Sin embargo, Monroe no era conocida por su prudencia financiera: gastaba de manera generosa con desconocidos, familiares y empleados, al tiempo que adquiría joyas, ropa y otros artículos de lujo para sí misma.
Tras el pago de deudas, costos de liquidación y gastos sucesorios, el patrimonio neto que quedó registrado en su testamento —presentado ante el condado de Los Ángeles— se redujo a aproximadamente 370.000 dólares.
El documento dejó 10.000 dólares tanto a su media hermana como a su asistente personal, y estableció un fondo educativo de 5.000 dólares para el hijo de esta última.
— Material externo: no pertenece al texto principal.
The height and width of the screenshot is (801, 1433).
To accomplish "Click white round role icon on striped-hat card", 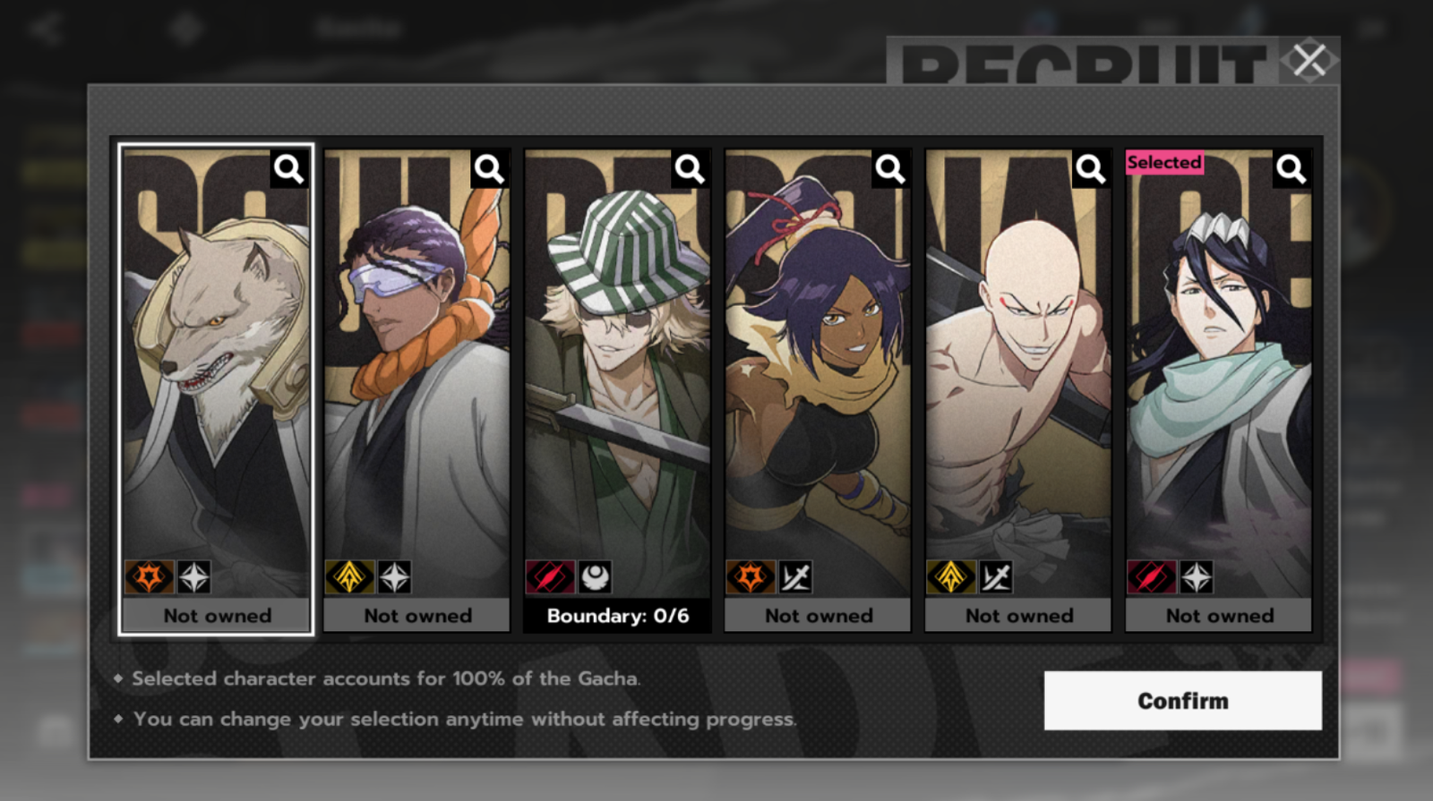I will coord(595,577).
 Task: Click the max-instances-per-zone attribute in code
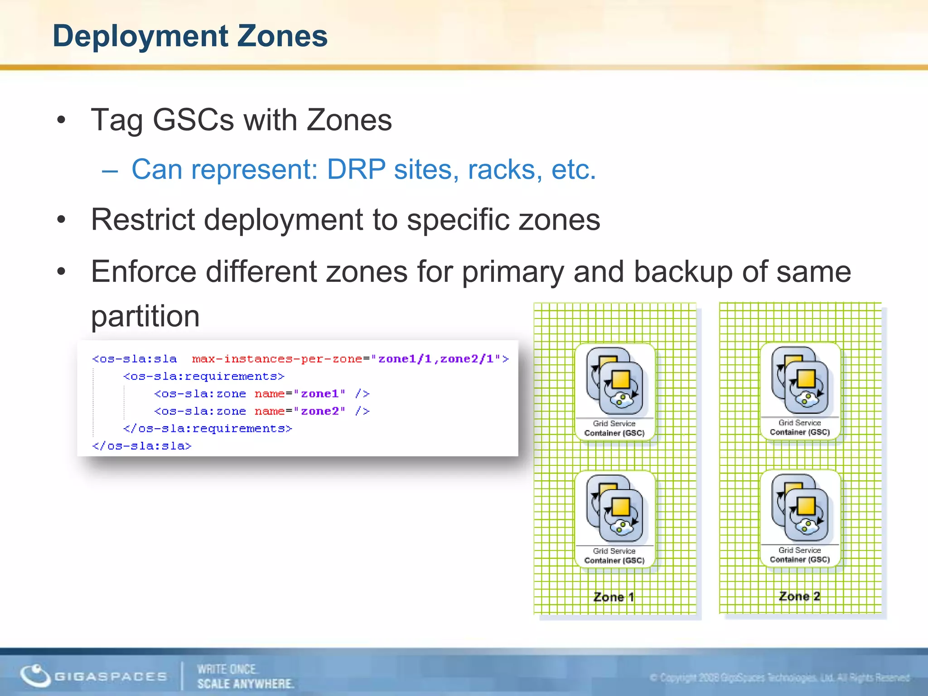coord(277,359)
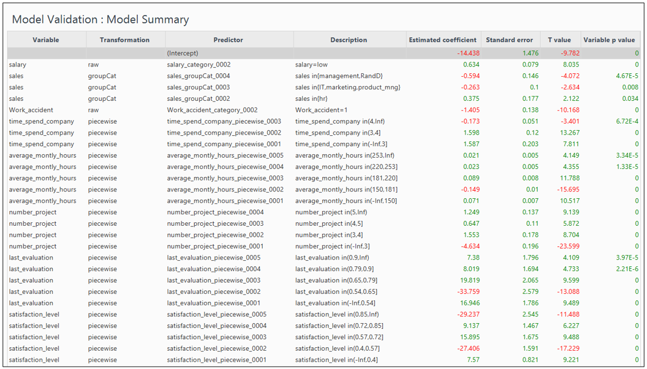647x369 pixels.
Task: Sort table by T value header
Action: coord(559,40)
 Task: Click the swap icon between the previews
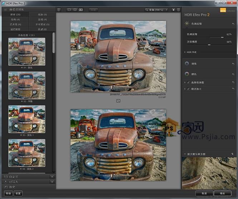pos(118,101)
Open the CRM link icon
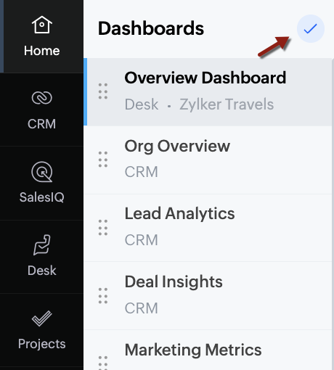Image resolution: width=334 pixels, height=370 pixels. [42, 98]
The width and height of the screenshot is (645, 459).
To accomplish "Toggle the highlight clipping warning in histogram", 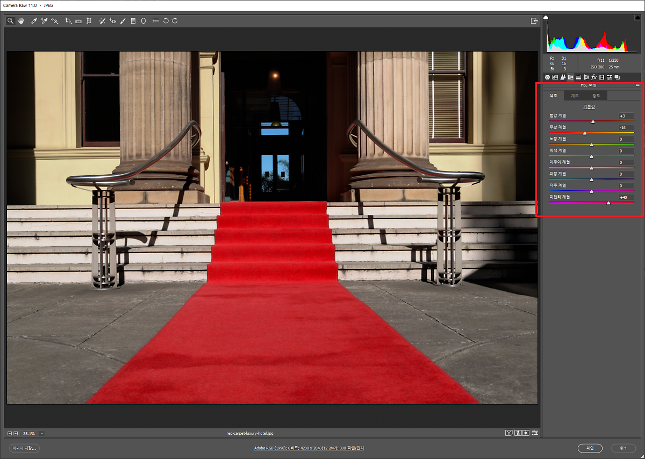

Los bienes materiales de Marilyn Monroe fueron legados a su querido maestro de actuación, Lee Strasberg, con quien mantenía una relación cercana.
Junto a su primera esposa Paula, Strasberg fue una figura parental para la actriz durante gran parte de su vida.
El testamento también le otorgó el 75% de los derechos de propiedad intelectual de Monroe, lo que se conoce como “residual estate”. El 25% restante correspondió a su terapeuta, la doctora Marianne Kris.
Según Forbes, que en 2020 ubicó a Monroe en el puesto 13 de su lista de celebridades fallecidas con mayores ingresos, la actriz generó ese año 8 millones de dólares.